The Goal of this project is to build a linguistic model to predict text. This report explores the distribution and relationship between the words, tokens, and phrases in the text in order to build a final predictive model. First, I downloaded training dataset, second I applied preprocessing methods to clean data, and third, I explored distribution and relationship between the words
I downloaded the dataset from here. The data are collected from publicly available sources such as newspaper, personal blog and Tweeter. The texts are grouped in 3 main documents named en_US.blogs.txt, en_US.news.txt and en_US.twitter.txt and the language used is US English.
The en_US.blogs.txt document contains 899,288 lines and 206,824,382 characters.
The en_US.news.txt document contains 77,259 lines and 15,639408 characters.
The en_US.news.txt document contains 2,360,148 lines and 16,2096,031 characters.
#set the directory
setwd("C:/Users/hp Probook 4540s/Desktop/Data Science Capsone/final/en_US")
#Load packages
library(tm)
## Loading required package: NLP
library(RWeka)
library(wordcloud)
## Loading required package: RColorBrewer
library(RColorBrewer)
library(ggplot2)
##
## Attaching package: 'ggplot2'
##
## The following object is masked from 'package:NLP':
##
## annotate
library(magrittr)
library(Rgraphviz)
## Loading required package: graph
## Loading required package: grid
library(Hmisc)
## Loading required package: lattice
## Loading required package: survival
## Loading required package: Formula
##
## Attaching package: 'Hmisc'
##
## The following objects are masked from 'package:base':
##
## format.pval, round.POSIXt, trunc.POSIXt, units
library(stringi)
#1.Import each of the 3 documents
twit<- readLines("en_US.twitter.txt",encoding="UTF-8")

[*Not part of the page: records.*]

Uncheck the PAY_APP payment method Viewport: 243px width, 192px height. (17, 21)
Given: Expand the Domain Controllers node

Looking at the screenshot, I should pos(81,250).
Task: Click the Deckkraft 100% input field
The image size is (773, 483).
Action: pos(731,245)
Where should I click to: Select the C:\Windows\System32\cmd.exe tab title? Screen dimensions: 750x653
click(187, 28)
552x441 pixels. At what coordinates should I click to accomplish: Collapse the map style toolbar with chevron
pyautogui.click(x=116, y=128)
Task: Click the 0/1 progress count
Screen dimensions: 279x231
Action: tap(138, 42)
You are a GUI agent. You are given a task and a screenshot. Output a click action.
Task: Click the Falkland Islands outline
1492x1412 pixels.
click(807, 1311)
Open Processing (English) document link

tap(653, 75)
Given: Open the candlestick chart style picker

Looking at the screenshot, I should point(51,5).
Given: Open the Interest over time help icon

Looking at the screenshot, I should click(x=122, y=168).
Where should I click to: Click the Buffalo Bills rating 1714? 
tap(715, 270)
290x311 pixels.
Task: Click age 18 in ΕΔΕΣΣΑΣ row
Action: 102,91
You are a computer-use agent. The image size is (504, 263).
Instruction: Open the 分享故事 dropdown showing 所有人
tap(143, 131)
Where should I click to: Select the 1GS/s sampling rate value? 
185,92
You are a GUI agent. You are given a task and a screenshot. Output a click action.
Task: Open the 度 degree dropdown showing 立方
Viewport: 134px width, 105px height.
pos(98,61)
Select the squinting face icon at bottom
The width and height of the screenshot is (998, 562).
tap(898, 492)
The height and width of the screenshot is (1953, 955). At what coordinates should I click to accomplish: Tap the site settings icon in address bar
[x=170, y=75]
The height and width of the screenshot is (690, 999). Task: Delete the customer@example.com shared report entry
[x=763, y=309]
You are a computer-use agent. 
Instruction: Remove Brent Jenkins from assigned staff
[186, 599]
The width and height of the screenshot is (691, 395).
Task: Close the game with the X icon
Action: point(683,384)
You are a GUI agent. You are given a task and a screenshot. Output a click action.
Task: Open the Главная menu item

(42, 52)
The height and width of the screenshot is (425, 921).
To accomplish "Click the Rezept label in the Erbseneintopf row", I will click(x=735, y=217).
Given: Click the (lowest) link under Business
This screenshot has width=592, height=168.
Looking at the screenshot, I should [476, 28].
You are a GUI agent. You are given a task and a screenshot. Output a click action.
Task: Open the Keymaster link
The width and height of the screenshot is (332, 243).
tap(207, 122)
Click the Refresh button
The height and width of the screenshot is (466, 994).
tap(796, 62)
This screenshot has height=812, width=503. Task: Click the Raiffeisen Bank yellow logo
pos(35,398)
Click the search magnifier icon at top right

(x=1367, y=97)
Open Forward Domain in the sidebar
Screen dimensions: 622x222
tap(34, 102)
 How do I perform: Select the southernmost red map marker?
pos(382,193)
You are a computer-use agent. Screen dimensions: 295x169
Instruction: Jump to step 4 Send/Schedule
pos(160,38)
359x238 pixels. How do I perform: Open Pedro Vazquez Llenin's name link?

blog <- readLines("en_US.blogs.txt", encoding="UTF-8")
news <- readLines("en_US.news.txt", encoding="UTF-8")
#3. Explore each of the 3 documents
stri_stats_general(twit)
stri_stats_general(blog)
stri_stats_general(news)
Due to the large size of the dataset, I selected a random sample of lines from each document and create a corpus object to process data efficiently. Thus, I selected randomly 10% of blog document, 15% of news document and 4% of twitter document.
#Data Sampling from each document
#sample 4% of twitter document
set.seed(1)
twit_sample<-twit[sample(length(twit),size=as.integer(0.04*length(twit)))]
bag <- file("sample/twit_sample.txt", "w")
writeLines(twit_sample, con = bag)
close(bag)
#Remove twit objects
rm(twit,twit_sample)
#sample 10% of blog document
set.seed(1)
blog_sample<-blog[sample(length(blog),size=as.integer(0.1*length(blog)))]
bag <- file("sample/blog_sample.txt", "w")
writeLines(blog_sample, con = bag)
close(bag)
#Remove blog objects
rm(blog,blog_sample)
#sample 15% of news document
set.seed(1)
news_sample<-news[sample(length(news),size=as.integer(0.15*length(news)))]
bag <- file("sample/news_sample.txt", "w")
writeLines(news_sample, con = bag)
close(bag)
#Remove news objects
rm(news,news_sample,bag)
#Create corpus object and clean data
sour<-DirSource("C:/Users/hp Probook 4540s/Desktop/Data Science Capsone/final/en_US/sample")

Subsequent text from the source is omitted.